- **TASK BRIEF**
Reproduce the rows below with each "Given:" changed to "Goal:" and every other character left unchanged.

- **ENTRIES SUPPLIED**
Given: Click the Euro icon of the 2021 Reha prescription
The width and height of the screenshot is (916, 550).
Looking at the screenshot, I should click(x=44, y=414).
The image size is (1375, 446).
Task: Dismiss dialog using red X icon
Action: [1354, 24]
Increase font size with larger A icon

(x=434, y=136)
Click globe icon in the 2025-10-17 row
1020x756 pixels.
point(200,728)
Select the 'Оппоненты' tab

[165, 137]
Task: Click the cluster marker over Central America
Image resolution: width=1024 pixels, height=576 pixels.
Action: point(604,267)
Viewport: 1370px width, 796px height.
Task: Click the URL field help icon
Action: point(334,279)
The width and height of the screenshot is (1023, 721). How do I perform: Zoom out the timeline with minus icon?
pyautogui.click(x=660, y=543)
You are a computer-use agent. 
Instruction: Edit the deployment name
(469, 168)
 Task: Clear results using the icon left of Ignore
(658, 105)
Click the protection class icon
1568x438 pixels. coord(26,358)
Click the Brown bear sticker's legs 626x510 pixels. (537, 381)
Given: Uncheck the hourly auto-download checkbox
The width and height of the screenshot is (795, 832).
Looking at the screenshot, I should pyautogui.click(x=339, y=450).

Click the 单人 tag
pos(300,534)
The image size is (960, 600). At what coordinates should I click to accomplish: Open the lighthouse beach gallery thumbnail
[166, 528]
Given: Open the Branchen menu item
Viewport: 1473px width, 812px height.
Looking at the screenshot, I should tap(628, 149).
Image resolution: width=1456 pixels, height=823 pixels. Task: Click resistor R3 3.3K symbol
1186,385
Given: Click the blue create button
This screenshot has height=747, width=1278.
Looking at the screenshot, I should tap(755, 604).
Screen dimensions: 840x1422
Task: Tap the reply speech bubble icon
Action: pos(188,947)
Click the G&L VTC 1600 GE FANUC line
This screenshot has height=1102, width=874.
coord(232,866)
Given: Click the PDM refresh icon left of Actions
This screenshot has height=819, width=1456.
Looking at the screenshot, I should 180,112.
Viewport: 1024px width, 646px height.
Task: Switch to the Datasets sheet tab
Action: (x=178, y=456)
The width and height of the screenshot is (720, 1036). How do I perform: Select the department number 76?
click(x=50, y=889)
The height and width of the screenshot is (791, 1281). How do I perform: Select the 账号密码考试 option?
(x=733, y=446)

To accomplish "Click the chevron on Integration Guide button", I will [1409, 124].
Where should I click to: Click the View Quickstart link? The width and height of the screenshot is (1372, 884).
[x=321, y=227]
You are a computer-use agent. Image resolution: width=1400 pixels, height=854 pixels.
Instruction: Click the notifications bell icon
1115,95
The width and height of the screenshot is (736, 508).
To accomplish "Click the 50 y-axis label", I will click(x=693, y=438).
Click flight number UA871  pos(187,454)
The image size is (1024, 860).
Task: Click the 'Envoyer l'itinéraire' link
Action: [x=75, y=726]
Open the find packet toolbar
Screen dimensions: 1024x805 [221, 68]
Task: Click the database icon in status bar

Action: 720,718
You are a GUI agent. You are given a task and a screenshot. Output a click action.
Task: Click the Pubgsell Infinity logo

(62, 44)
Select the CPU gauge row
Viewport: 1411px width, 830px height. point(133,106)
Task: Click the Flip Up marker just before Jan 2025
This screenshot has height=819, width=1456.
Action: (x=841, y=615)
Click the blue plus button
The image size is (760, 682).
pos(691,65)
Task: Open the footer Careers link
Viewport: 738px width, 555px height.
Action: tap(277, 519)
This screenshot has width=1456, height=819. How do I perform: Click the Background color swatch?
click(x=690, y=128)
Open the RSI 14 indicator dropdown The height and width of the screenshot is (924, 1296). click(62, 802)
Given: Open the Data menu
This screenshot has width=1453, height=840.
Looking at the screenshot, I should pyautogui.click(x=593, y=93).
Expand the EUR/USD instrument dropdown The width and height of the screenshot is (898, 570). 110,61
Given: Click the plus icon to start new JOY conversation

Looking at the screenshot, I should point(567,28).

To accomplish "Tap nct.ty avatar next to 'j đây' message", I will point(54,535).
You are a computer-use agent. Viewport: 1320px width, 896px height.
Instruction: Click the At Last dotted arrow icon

- **COMPLETED EXERCISE**
Goal: Click the Euro icon of the 2021 Reha prescription
The width and height of the screenshot is (916, 550).
Looking at the screenshot, I should click(x=44, y=414).
The image size is (1375, 446).
Task: Dismiss dialog using red X icon
Action: [1354, 24]
Increase font size with larger A icon

(x=434, y=136)
Click globe icon in the 2025-10-17 row
1020x756 pixels.
point(200,728)
Select the 'Оппоненты' tab

[165, 137]
Task: Click the cluster marker over Central America
Image resolution: width=1024 pixels, height=576 pixels.
Action: point(604,267)
Viewport: 1370px width, 796px height.
Task: Click the URL field help icon
Action: point(334,279)
The width and height of the screenshot is (1023, 721). How do I perform: Zoom out the timeline with minus icon?
pyautogui.click(x=660, y=543)
You are a computer-use agent. 
Instruction: Edit the deployment name
(469, 168)
 Task: Clear results using the icon left of Ignore
(658, 105)
Click the protection class icon
1568x438 pixels. coord(26,358)
Click the Brown bear sticker's legs 626x510 pixels. (537, 381)
Goal: Uncheck the hourly auto-download checkbox
The width and height of the screenshot is (795, 832).
Looking at the screenshot, I should pyautogui.click(x=339, y=450).

Click the 单人 tag
pos(300,534)
The image size is (960, 600). At what coordinates should I click to accomplish: Open the lighthouse beach gallery thumbnail
[166, 528]
Goal: Open the Branchen menu item
Viewport: 1473px width, 812px height.
Looking at the screenshot, I should tap(628, 149).
Image resolution: width=1456 pixels, height=823 pixels. Task: Click resistor R3 3.3K symbol
1186,385
Goal: Click the blue create button
This screenshot has height=747, width=1278.
Looking at the screenshot, I should tap(755, 604).
Screen dimensions: 840x1422
Task: Tap the reply speech bubble icon
Action: pos(188,947)
Click the G&L VTC 1600 GE FANUC line
This screenshot has height=1102, width=874.
coord(232,866)
Goal: Click the PDM refresh icon left of Actions
This screenshot has height=819, width=1456.
Looking at the screenshot, I should 180,112.
Viewport: 1024px width, 646px height.
Task: Switch to the Datasets sheet tab
Action: (x=178, y=456)
The width and height of the screenshot is (720, 1036). How do I perform: Select the department number 76?
click(x=50, y=889)
The height and width of the screenshot is (791, 1281). How do I perform: Select the 账号密码考试 option?
(x=733, y=446)

To accomplish "Click the chevron on Integration Guide button", I will [1409, 124].
Where should I click to: Click the View Quickstart link? The width and height of the screenshot is (1372, 884).
[x=321, y=227]
You are a computer-use agent. Image resolution: width=1400 pixels, height=854 pixels.
Instruction: Click the notifications bell icon
1115,95
The width and height of the screenshot is (736, 508).
To accomplish "Click the 50 y-axis label", I will click(x=693, y=438).
Click flight number UA871  pos(187,454)
The image size is (1024, 860).
Task: Click the 'Envoyer l'itinéraire' link
Action: [x=75, y=726]
Open the find packet toolbar
Screen dimensions: 1024x805 [221, 68]
Task: Click the database icon in status bar

Action: 720,718
You are a GUI agent. You are given a task and a screenshot. Output a click action.
Task: Click the Pubgsell Infinity logo

(62, 44)
Select the CPU gauge row
Viewport: 1411px width, 830px height. point(133,106)
Task: Click the Flip Up marker just before Jan 2025
This screenshot has height=819, width=1456.
Action: (x=841, y=615)
Click the blue plus button
The image size is (760, 682).
pos(691,65)
Task: Open the footer Careers link
Viewport: 738px width, 555px height.
Action: tap(277, 519)
This screenshot has width=1456, height=819. How do I perform: Click the Background color swatch?
click(x=690, y=128)
Open the RSI 14 indicator dropdown The height and width of the screenshot is (924, 1296). click(62, 802)
Goal: Open the Data menu
This screenshot has width=1453, height=840.
Looking at the screenshot, I should pyautogui.click(x=593, y=93).
Expand the EUR/USD instrument dropdown The width and height of the screenshot is (898, 570). 110,61
Goal: Click the plus icon to start new JOY conversation

Looking at the screenshot, I should point(567,28).

To accomplish "Tap nct.ty avatar next to 'j đây' message", I will point(54,535).
You are a computer-use agent. Viewport: 1320px width, 896px height.
Instruction: Click the At Last dotted arrow icon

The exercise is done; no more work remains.